With greater regulation seen to have failed, there is now a growing focus on pursuing a break-up via the courts. Meanwhile the Organisation for Economic Cooperation and Development — which may soon be run by former Finance Minister Matthias Cormann who has nominated for its Secretary-General job — is aiming for agreement in 2021 on a US$100b global revamp of multinational taxation, which will curb profit shifting by technology giants. The FAANGs last refuge may be the US security establishment fear that reining in the tech giants would benefit China’s parallel companies, such as Alibaba.
Brexit or bust?
The divorce proceedings between Great Britain and the European Union (EU) were often overshadowed by the chaos of the Trump administration. But they actually lasted longer than it. And while COVID-19 was the biggest issue last year, the real black swan event was arguably the failure of world’s two Anglophone world powers to manage the pandemic as they withdrew from multilateral leadership amid poor management at home.

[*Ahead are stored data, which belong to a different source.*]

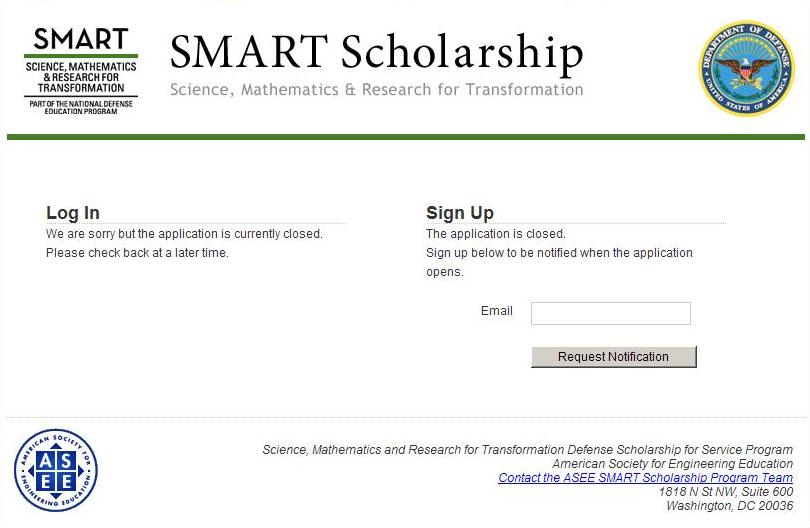Click 'American Society for Engineering Education' footer text
810x528 pixels.
672,464
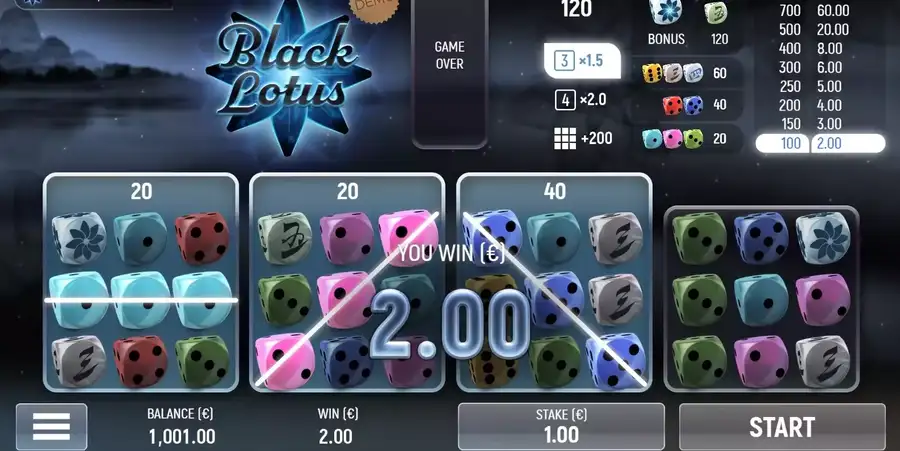Pick the 3 ×1.5 multiplier row
This screenshot has width=900, height=451.
(582, 60)
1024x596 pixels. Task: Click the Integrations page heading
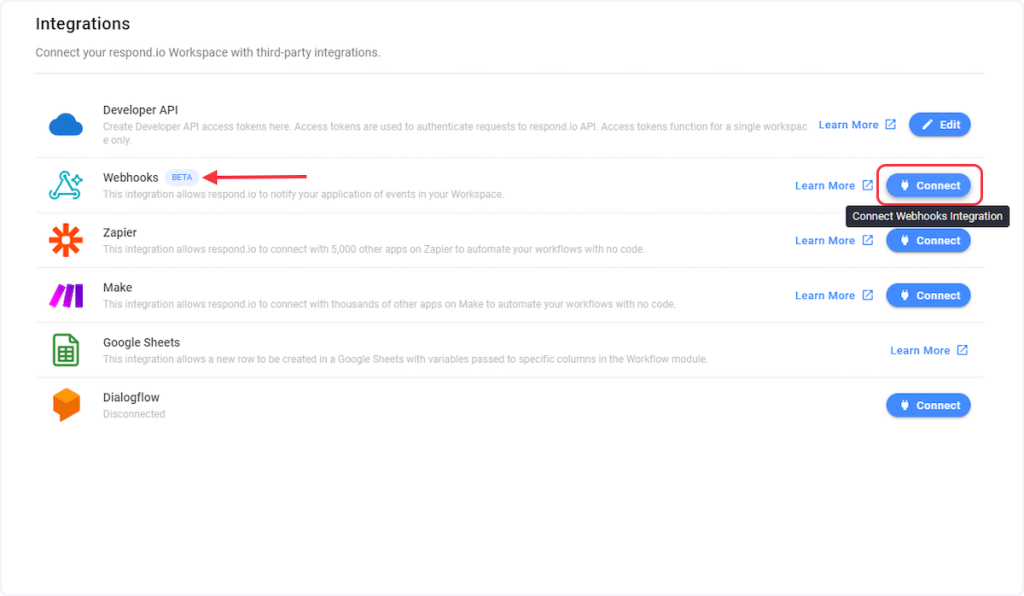pos(82,23)
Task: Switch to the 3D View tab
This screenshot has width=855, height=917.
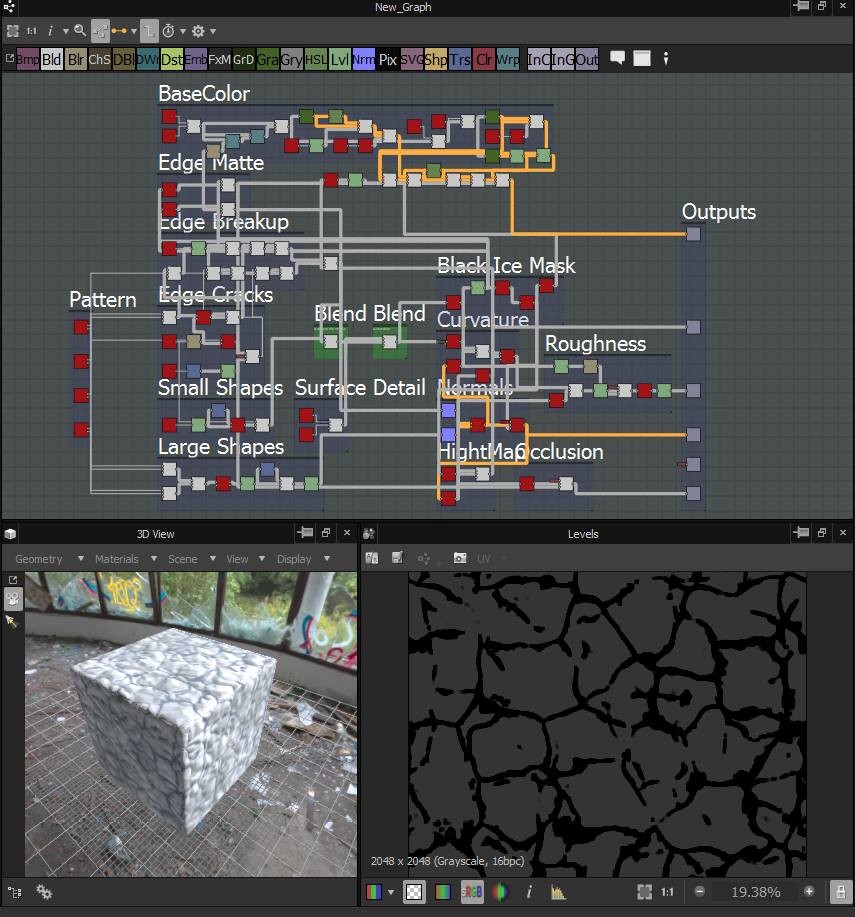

Australia will be pursuing duelling potential trade deals with the larger EU and a newly independent Britain desperate to show it can prosper after 1 January. However, Britain’s quest to be a more dynamic commercial and strategic player in the world, will depend on how well it overcomes the immediate pressures the pandemic and Brexit have placed on domestic unity. The Office for Budget Responsibility estimates one third of the Brexit economic growth loss has occurred, one third will happen over the next four years, and the remainder during the following decade.
Greg Earl writes for the Lowy Institute’s The Interpreter, AFA Weekly, and edits Asia Society Australia’s Briefing Monthly.